> **What you should do**: Rewrite the records from the line with "You are a computer-use agent. Screen dimensions: 1083x1444" to the line with "tap(491, 168)", replacing "German flag" with "French flag" and keeping everything else the same.

Records from a data source

####

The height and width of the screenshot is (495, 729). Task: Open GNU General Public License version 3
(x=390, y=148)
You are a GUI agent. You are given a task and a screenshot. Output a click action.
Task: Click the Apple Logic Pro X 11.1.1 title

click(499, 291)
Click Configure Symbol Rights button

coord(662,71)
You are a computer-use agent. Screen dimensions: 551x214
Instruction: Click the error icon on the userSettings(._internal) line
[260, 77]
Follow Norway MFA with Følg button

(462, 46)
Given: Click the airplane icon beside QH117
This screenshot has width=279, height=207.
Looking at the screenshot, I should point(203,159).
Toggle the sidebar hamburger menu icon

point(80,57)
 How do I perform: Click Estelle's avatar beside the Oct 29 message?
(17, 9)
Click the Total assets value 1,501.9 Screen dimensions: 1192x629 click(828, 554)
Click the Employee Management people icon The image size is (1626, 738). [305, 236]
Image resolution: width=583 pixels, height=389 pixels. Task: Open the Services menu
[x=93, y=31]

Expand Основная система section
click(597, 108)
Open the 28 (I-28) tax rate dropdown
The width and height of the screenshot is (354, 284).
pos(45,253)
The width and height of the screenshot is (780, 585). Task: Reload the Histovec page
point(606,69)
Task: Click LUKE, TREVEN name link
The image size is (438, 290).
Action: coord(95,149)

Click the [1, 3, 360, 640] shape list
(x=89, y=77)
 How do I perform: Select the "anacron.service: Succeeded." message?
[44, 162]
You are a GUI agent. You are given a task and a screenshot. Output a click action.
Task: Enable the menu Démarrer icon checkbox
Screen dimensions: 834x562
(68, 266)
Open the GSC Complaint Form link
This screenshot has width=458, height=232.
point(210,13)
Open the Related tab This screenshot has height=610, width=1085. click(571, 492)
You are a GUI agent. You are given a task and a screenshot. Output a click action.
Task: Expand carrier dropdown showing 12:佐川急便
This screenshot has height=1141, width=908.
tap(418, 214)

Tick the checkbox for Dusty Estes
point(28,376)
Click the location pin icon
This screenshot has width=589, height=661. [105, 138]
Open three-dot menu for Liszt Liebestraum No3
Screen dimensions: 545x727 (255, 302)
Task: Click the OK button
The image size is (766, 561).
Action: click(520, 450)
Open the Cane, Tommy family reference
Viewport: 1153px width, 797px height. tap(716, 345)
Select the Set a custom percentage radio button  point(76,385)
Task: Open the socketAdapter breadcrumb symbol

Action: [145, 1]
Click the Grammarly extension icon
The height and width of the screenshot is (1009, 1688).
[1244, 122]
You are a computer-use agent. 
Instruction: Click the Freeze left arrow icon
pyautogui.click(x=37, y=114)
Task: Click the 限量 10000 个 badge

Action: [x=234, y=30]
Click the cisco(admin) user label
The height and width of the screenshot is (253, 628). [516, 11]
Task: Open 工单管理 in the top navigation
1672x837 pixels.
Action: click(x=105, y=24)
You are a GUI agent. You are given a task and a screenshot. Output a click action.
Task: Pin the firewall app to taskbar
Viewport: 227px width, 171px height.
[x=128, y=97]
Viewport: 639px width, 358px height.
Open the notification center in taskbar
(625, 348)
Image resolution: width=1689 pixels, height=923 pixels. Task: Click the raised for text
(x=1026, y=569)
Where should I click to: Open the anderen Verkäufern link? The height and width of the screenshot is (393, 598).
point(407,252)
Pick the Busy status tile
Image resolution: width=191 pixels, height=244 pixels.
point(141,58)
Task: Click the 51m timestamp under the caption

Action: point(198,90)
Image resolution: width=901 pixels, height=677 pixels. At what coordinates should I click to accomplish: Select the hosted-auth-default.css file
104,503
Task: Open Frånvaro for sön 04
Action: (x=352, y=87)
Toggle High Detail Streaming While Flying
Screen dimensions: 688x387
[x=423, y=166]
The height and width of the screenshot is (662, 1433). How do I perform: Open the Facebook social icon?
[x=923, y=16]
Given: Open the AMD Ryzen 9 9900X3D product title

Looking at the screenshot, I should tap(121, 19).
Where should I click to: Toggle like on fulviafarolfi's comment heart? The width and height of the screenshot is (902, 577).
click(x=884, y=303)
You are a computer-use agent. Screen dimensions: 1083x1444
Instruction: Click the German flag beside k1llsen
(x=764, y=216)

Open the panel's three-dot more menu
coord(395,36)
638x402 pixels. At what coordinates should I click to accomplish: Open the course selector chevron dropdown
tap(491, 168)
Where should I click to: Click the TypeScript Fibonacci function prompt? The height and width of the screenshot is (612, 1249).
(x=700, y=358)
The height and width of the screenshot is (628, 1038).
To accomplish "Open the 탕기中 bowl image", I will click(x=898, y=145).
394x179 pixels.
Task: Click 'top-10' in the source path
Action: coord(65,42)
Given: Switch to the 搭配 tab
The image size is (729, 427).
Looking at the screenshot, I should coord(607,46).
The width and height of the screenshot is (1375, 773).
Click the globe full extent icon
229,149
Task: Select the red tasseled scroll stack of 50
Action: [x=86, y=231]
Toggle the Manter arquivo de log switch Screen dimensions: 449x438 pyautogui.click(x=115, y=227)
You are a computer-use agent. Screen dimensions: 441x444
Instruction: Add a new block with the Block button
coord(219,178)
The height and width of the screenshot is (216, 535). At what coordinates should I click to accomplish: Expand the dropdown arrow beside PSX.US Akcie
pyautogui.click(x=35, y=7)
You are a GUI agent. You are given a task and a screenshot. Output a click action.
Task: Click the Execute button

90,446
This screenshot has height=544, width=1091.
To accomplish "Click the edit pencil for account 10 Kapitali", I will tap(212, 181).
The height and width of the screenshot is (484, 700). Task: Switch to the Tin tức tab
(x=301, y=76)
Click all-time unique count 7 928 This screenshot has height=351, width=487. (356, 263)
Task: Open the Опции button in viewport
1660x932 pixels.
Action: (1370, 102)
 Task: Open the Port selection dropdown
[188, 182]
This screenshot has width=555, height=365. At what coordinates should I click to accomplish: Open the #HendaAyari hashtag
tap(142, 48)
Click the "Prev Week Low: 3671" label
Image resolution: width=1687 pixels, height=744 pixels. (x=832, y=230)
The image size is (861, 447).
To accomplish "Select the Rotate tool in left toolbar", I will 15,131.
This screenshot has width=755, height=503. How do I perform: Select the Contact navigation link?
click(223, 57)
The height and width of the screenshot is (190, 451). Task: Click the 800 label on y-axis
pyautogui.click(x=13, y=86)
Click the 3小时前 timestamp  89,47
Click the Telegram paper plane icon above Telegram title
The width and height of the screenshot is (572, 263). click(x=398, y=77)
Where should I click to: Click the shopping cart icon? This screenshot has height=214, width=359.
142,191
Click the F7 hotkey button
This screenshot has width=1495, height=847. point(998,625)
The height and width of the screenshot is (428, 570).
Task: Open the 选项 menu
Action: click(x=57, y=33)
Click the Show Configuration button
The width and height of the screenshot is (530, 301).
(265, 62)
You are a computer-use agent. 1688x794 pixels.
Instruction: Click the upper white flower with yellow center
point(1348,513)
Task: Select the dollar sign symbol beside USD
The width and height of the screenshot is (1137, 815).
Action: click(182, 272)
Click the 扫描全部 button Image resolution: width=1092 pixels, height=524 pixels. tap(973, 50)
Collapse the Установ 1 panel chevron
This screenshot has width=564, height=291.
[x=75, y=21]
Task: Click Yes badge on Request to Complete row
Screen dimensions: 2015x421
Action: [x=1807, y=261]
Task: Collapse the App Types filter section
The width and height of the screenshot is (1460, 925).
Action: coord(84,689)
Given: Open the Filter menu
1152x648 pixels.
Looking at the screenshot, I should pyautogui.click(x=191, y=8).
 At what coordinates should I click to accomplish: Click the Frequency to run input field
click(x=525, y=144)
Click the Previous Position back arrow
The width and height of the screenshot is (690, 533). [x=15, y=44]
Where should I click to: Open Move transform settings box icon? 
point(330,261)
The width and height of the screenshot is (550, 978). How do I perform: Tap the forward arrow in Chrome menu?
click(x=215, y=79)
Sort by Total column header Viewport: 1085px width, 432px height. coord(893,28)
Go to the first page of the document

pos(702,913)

####

> **Written solution**:
You are a computer-use agent. Screen dimensions: 1083x1444
Instruction: Click the French flag beside k1llsen
(x=764, y=216)

Open the panel's three-dot more menu
coord(395,36)
638x402 pixels. At what coordinates should I click to accomplish: Open the course selector chevron dropdown
tap(491, 168)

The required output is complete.